Paradise Papers: de l’argent public belge aux îles Vierges britanniques

© The Asahi Shimbun/Hidefumi Nogami

La SBI, ou “Société belge d’investissement”, détenue à 64 % par l’État belge, apparaît dans les “Paradise Papers”, rapportent mercredi Le Soir, De Tijd et Knack. Elle détient un intérêt financier dans une société nommée “Infra Asia Development (Vietnam) Limited”, immatriculée aux îles Vierges britanniques, juridiction qui figure sur la liste noire belge des paradis fiscaux.

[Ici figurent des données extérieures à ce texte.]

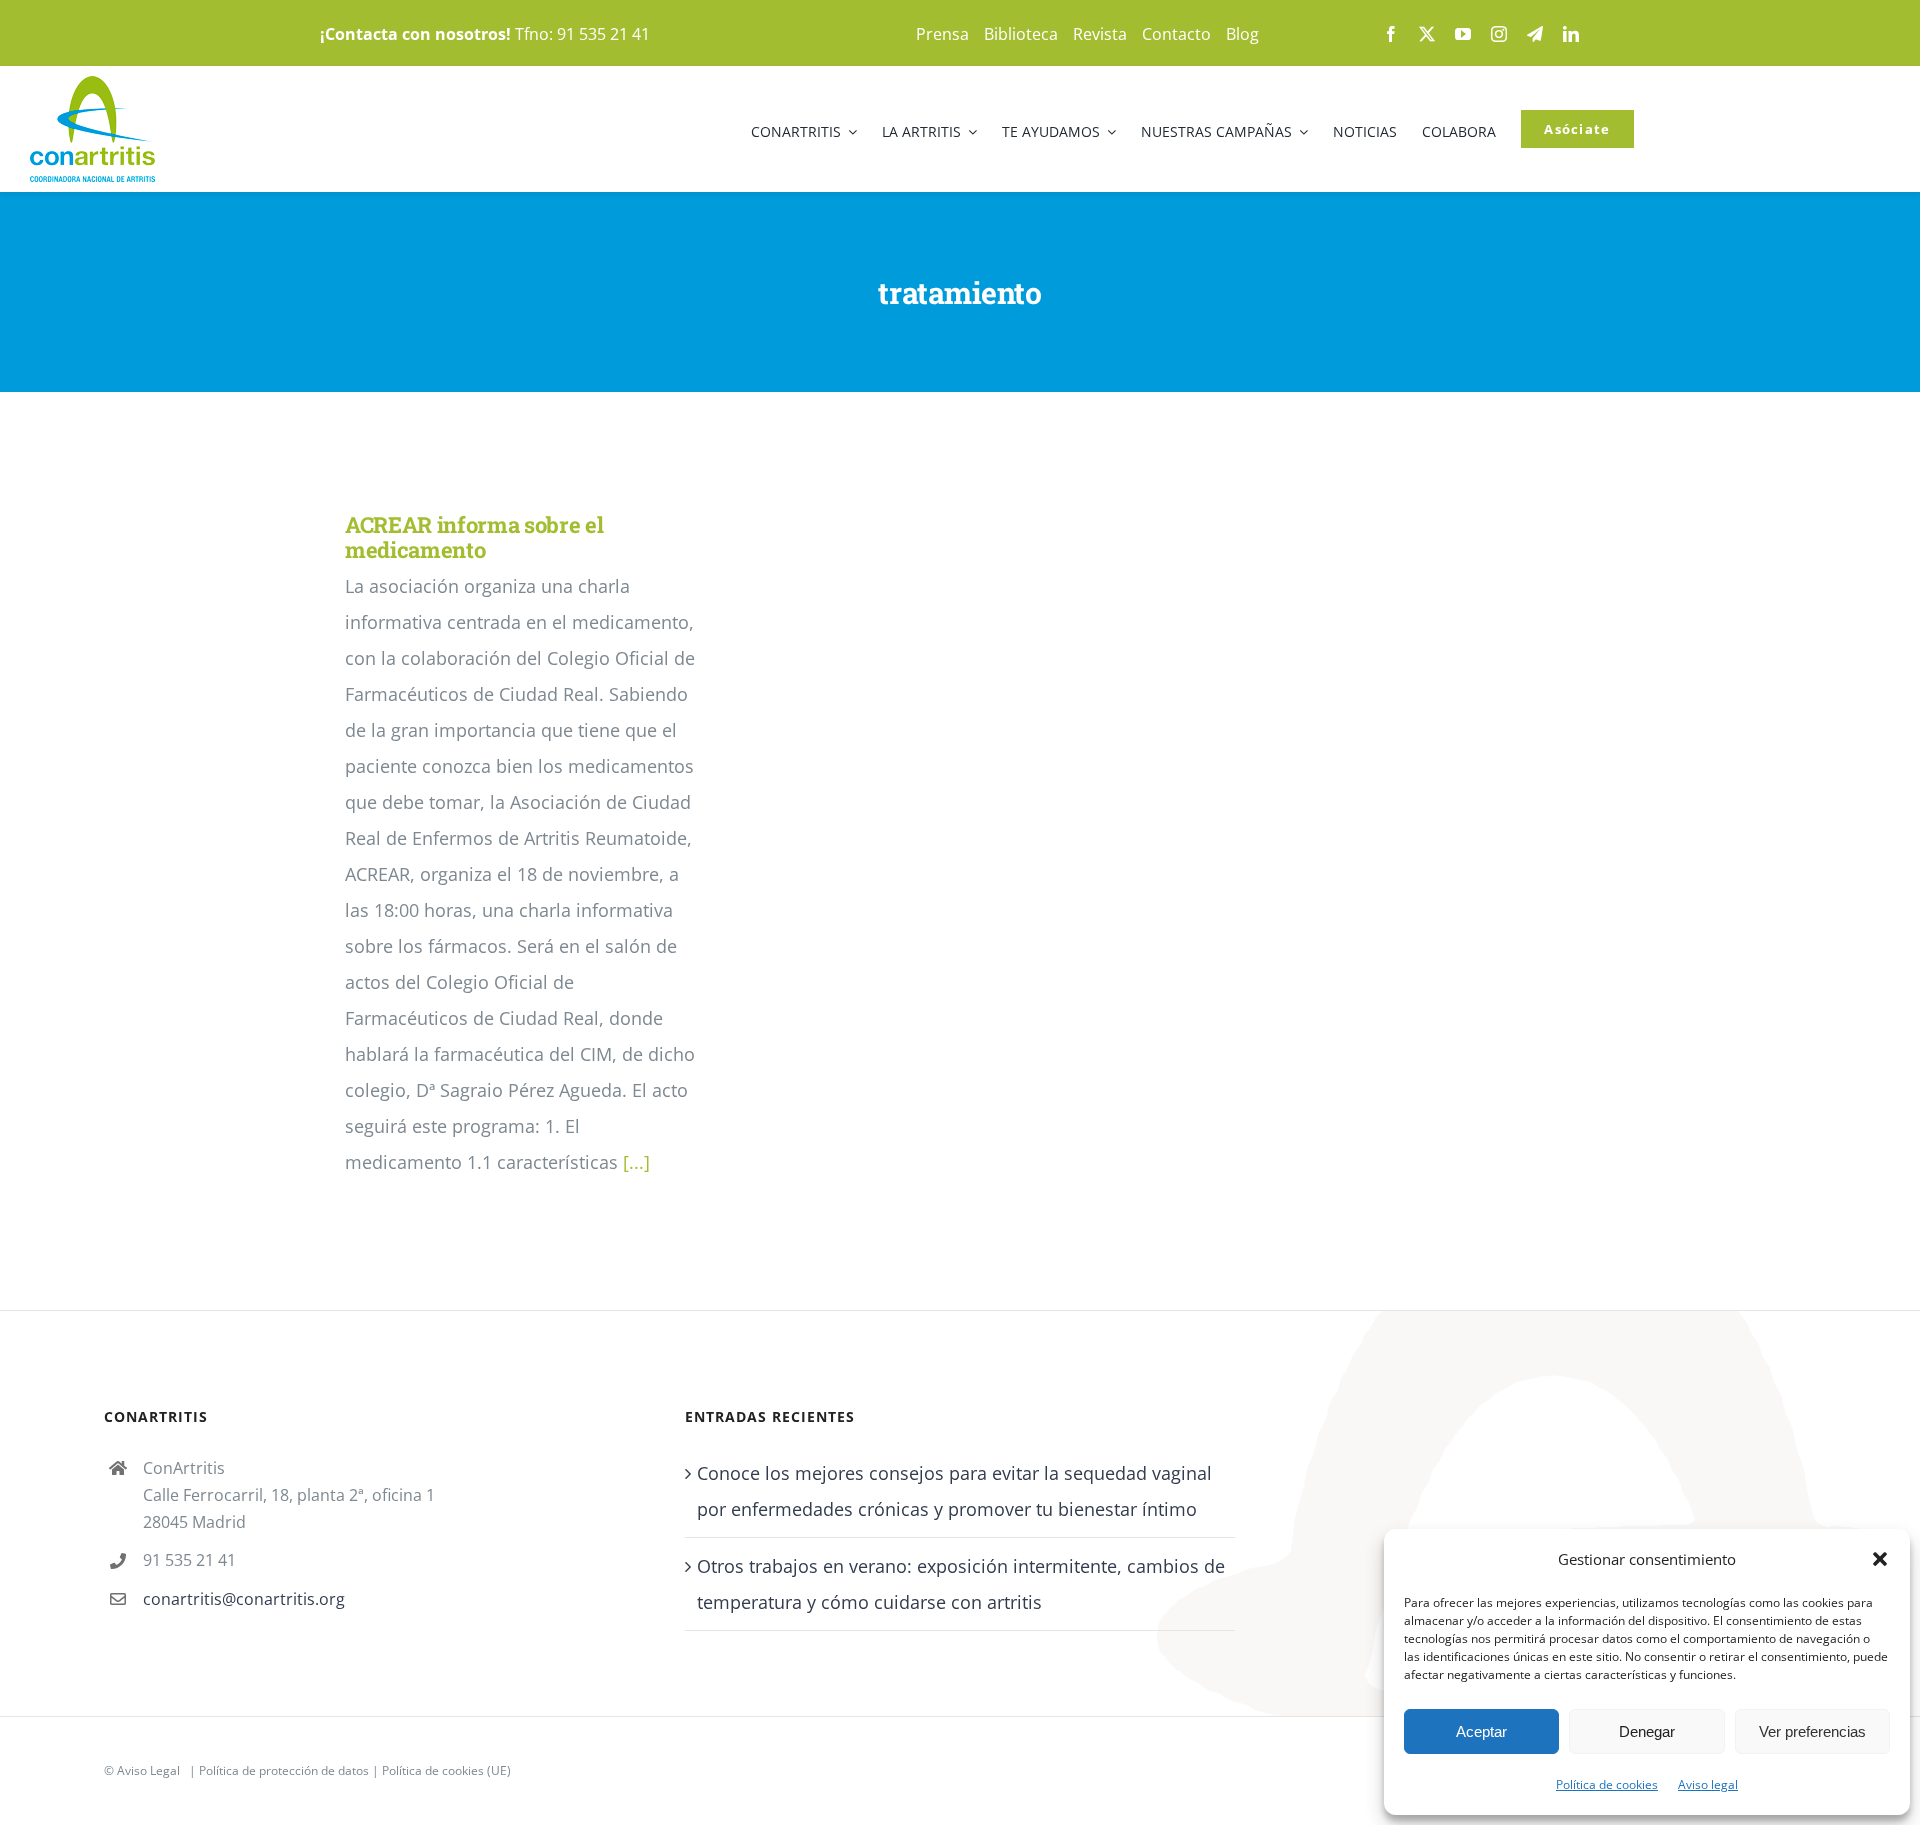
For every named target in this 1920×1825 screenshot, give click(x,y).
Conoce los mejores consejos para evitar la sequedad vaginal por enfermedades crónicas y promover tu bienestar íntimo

De l’argent public belge est donc lié à cette société offshore, créée en octobre 1996, révèlent Le Soir, De Tijd et Knack, qui ont rencontré les co-CEO de la SBI, Philippe Hermans et Erna Vandeplas. C’est via Infra Asia Development que la SBI a pu monter à bord, en 1999, d’un projet de construction d’une zone portuaire à Dinh Vu, au Vietnam, projet porté par l’anversoise Rent-a-Port et l’assureur américain AIG, qui a entre-temps quitté le navire (Rent-a-Port rachetant ses parts).

“Dès que Rent-a-Port a eu le contrôle de la structure, ils ont immédiatement déplacé la société vers une juridiction 100% légitime”, soutient le co-CEO de la SBI.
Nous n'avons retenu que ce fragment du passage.